Whitehead rechaça a identificação da forma com o ato. Está de acordo com Aristóteles em não atribuir a atualidade à matéria. Porém no lugar de relacionar o ato com a forma, elimina a matéria e põe em seu lugar a criatividade como a atividade que se manifesta no processo pelo qual o múltiplo se converte no uno em uma concrescência ou o uno se converte no múltiplo ao servir de dado para concrescentes ulteriores. De igual modo, a matéria, a criatividade (aqui atividade de criação) não pode ser por si mesma a fonte de determinação das entidades atuais e, portanto, exige o reconhecimento das formas ou objetos eternos. Se assemelha a matéria primordial aristotélica por quanto é indeterminada: “A criatividade carece de caráter próprio” (39). Pois a criatividade implica uma decisão entre possíveis formas de determinação, e por isso não têm o caráter passivo da matéria que necessita do ato para que se realize o que é em potência. Em suma: a entidade atual como análogo da ousia tem dois componentes que não são a matéria e a forma senão a criatividade – equivalente do ato – e a forma. Whitehead abandona em todos os casos o que Aristóteles somente rechaça no caso da ousia divina (40).
O ato implica enquanto criatividade uma decisão em meio da potencialidade constituída pelas entidades atuais já contempladas, que têm perecido, com suas respectivas formas de determinação. Tal decisão estabelece as preensões positivas de dados antecedentes – isto é, o que se há de incorporar à concrescência -, e responde sempre a uma meta subjetiva. Não pode haver nenhuma atividade se uma meta não está presente como causa final desde o começo do devir interno no qual a entidade atual chega a si mesma. E o processo de transição de uma entidade atual a outra é o veículo da causa eficiente representada pelos dados objetivados em função da guia oferecida pela meta subjetiva. Toda entidade atual é autônoma no sentido de que é responsável pela seleção das diversas preensões que se reúnem na concrescência. (41). Dessa maneira, seguindo a tradição aristotélica – hegeliana, Whitehead assina um papel central nos processos teleológicos. Com respeito a Aristóteles, afirma: “Sua filosofia chegou a uma desmedida ênfase na noção de causas finais durante a Idade Média cristã; e logo, por uma reação, a correlativa acentuação da noção de “causas eficientes” durante o período científico moderno. A tarefa de uma sã metafísica é mostrar as causas finais e eficientes em uma adequada relação umas com as outras (42).

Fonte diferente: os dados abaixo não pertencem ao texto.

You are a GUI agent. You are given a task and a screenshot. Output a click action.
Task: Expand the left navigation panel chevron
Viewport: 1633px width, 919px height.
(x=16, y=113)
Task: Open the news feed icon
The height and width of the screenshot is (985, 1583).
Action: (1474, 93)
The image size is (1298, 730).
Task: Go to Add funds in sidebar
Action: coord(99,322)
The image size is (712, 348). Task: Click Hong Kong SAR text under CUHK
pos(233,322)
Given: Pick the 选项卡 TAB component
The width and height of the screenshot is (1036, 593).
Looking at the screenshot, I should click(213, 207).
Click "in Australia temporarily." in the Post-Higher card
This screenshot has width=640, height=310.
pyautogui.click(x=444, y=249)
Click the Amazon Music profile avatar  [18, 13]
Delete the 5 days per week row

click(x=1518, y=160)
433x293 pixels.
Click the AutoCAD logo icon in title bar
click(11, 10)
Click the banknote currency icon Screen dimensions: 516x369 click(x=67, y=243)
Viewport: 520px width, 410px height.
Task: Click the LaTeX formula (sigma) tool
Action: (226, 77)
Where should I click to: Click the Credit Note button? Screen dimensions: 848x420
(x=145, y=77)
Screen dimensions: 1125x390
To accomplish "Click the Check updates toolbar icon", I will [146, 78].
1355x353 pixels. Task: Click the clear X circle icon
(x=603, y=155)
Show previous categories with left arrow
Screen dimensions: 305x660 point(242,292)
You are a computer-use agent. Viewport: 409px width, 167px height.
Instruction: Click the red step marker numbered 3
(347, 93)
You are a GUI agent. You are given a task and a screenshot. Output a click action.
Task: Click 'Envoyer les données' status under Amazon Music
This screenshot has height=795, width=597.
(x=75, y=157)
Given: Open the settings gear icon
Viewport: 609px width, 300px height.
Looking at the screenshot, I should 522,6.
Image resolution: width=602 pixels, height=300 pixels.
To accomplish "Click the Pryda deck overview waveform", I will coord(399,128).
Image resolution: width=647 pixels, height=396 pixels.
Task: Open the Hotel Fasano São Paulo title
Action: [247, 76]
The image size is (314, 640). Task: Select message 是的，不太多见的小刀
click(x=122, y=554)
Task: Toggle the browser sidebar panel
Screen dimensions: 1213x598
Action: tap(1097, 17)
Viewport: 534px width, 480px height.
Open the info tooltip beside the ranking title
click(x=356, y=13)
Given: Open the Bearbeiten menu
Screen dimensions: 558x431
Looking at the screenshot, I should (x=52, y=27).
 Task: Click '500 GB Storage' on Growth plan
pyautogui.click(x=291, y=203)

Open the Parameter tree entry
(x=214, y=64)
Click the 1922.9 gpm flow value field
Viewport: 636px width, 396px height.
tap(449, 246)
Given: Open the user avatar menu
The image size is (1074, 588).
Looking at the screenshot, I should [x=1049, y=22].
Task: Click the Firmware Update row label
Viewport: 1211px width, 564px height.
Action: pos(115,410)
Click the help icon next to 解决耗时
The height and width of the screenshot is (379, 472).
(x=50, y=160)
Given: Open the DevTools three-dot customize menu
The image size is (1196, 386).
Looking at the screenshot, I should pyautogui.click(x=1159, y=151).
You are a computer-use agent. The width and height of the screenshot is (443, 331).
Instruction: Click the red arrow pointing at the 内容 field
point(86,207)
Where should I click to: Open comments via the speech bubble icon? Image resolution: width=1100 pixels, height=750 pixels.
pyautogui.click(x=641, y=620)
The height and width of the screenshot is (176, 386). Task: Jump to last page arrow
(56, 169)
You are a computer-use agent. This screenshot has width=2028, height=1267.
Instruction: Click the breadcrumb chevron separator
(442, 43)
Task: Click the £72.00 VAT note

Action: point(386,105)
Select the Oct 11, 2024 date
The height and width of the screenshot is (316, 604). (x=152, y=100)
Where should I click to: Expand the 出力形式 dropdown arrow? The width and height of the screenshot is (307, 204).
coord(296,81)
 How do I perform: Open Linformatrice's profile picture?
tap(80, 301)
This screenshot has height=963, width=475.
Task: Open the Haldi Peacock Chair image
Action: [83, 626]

A meta subjetiva ou causa final da concrescência é uma preensão conceitual das formas que se hão de realizar nesse processo interior. De acordo com o princípio ontológico, deve derivar de uma entidade atual: as preensões físicas antecedem sempre as preensões conceituais. Porém nenhuma entidade atual pode proporcionar sua própria meta porque não existe com anterioridade a esta. E a causa final tampouco pode proceder das entidades atuais temporais antecedentes porque elas constituem um conjunto de possíveis dados e é necessário um critério em termos do qual pode efetuar-se em uma decisão em meio da potencialidade e pluralidade de alternativas. O problema é análogo ao que enfrentou Aristóteles na relação com o movimento, e a solução é também similar.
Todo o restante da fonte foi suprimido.